### EXERCISE
Output exactly what appears from the line containing "You are a GUI" to the end of the data below, and nothing more.

══════════

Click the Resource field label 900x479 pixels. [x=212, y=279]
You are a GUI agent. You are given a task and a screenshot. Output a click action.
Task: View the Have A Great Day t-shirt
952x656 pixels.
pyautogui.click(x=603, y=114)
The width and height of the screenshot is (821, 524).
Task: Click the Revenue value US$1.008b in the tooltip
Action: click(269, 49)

══════════

### WRITTEN REPLY
You are a GUI agent. You are given a task and a screenshot. Output a click action.
Task: View the Have A Great Day t-shirt
952x656 pixels.
pyautogui.click(x=603, y=114)
The width and height of the screenshot is (821, 524).
Task: Click the Revenue value US$1.008b in the tooltip
Action: click(269, 49)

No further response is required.